TA is a rare congenital lethal anomaly and has been reported for the first time by Payne (4). Antenatal diagnosis is difficult and severe respiratory distress with no air entry, no audible cry, and difficult intubation are diagnostic findings in the postnatal period. Additionally, in the presence of polyhydramnios anamnesis and other anomalies associated with TOF, possible tracheal pathologies should be considered. This malformation of the trachea is generally incompatible with life due to the fact that tracheostomies cannot be performed to provide ventilation. In the literature, insertion of a tracheostomy tube through a proximal oesophagostomy into the oesophagobronchial communication has been described (5, 6).
Floyd's classification is the most commonly used system for classification of tracheal agenesis (3). This classification was broken into three subtypes (7); Type I is characterized by absence of proximal trachea and distal trachea is connected to the oesophagus by a fistula, Type II, has a complete absence of trachea and localization of bronchial bifurcation is normal, and Type III, two main bronchi arise independently from the oesophagus.
In infants where TA was associated with oesophageal communication with the trachea or main bronchi, oesophageal intubation can be lifesaving (8). However, most of these infants die during the first hours or days of their life, due to other congenital malformation, difficulties in diagnosis, and failure to manage airway. In addition, prematurity and respiratory distress syndrome can be the cause of mortality and morbidity by itself.
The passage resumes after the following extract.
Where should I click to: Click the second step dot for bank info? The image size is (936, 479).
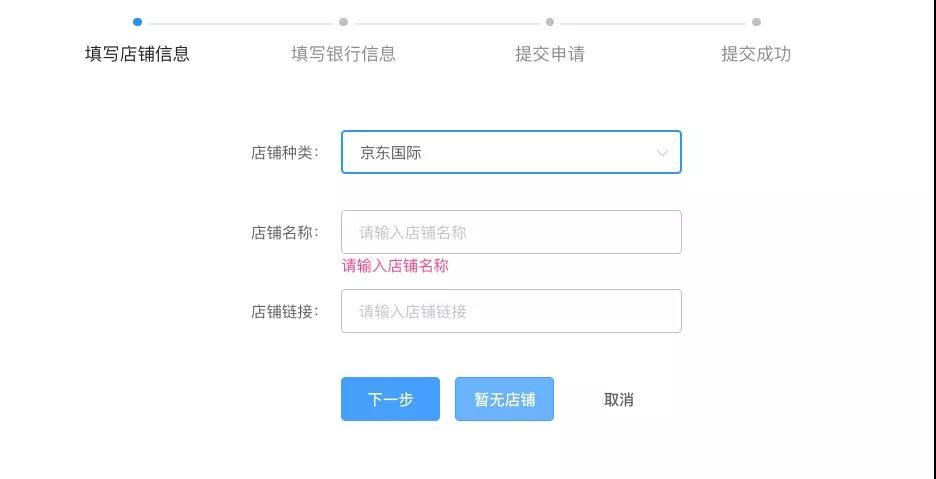[343, 22]
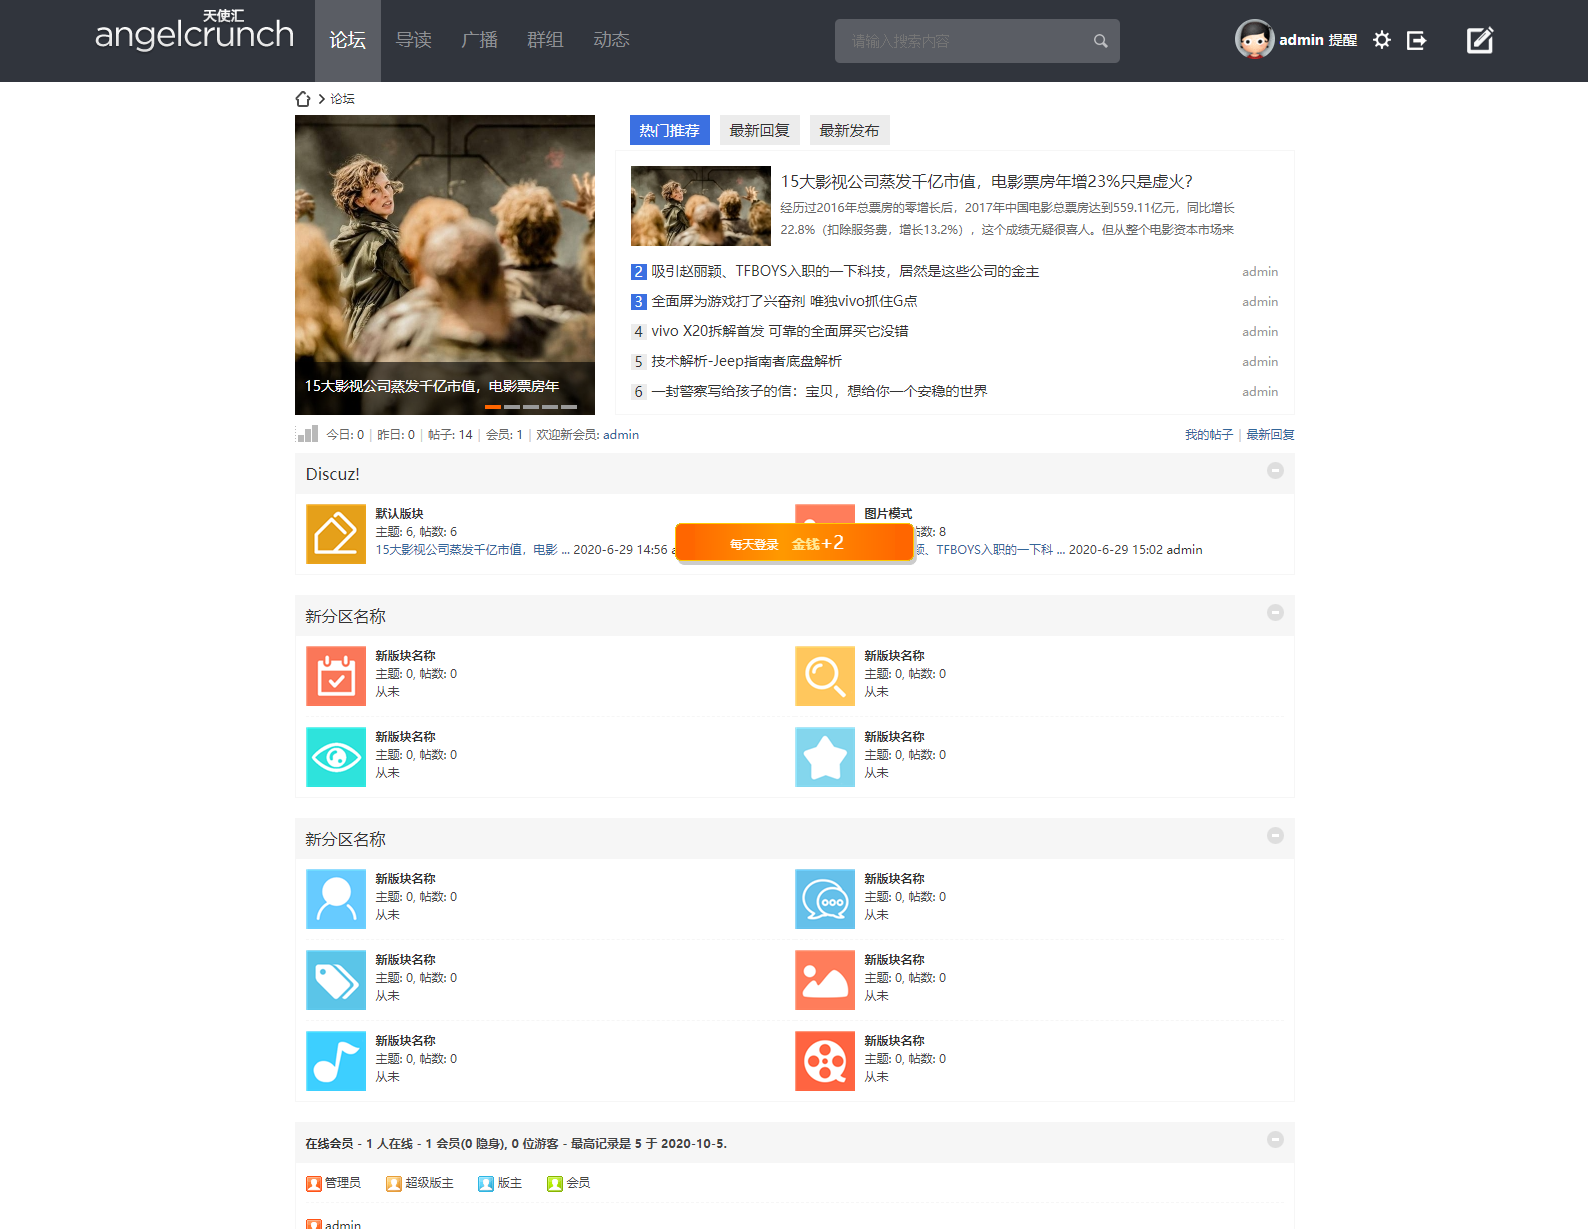Select the first orange slideshow indicator dot
Screen dimensions: 1588x1229
(x=492, y=407)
Various surgical approaches have been attempted, although a definitive treatment strategy has not been established. However, in recent years, a few case reports with TA that were treated with oesophageal reconstruction and did not require mechanical ventilation have been reported (1, 9-11). These cases in the literature, reveal that good long-term improvement is possible after successful airway/alimentary tract reconstruction.
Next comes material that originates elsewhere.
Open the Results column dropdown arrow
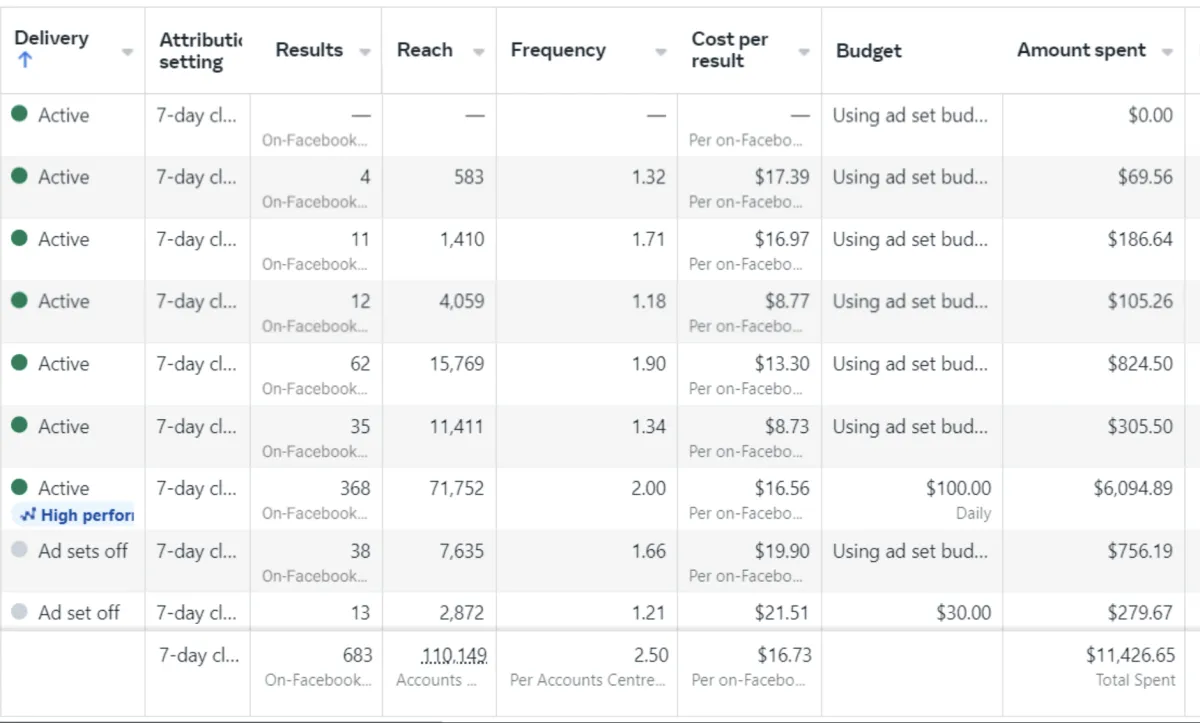Image resolution: width=1200 pixels, height=723 pixels. [365, 52]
As we learn more about the embryological development of the trachea, new surgical reconstruction techniques will develop in the future for survival of these babies.
3.1. Conclusion
In early diagnosis and proper airway stabilization by esophageal intubation, short-term respiratory support may be allowed; this approach can prevent acute anoxia and hypoxia in newborns.
Therefore, we consider that early clinical diagnosis and oesophageal intubation technique should be remembered by the anesthesiologists for the possibility of advanced life in patients with tracheal agenesis.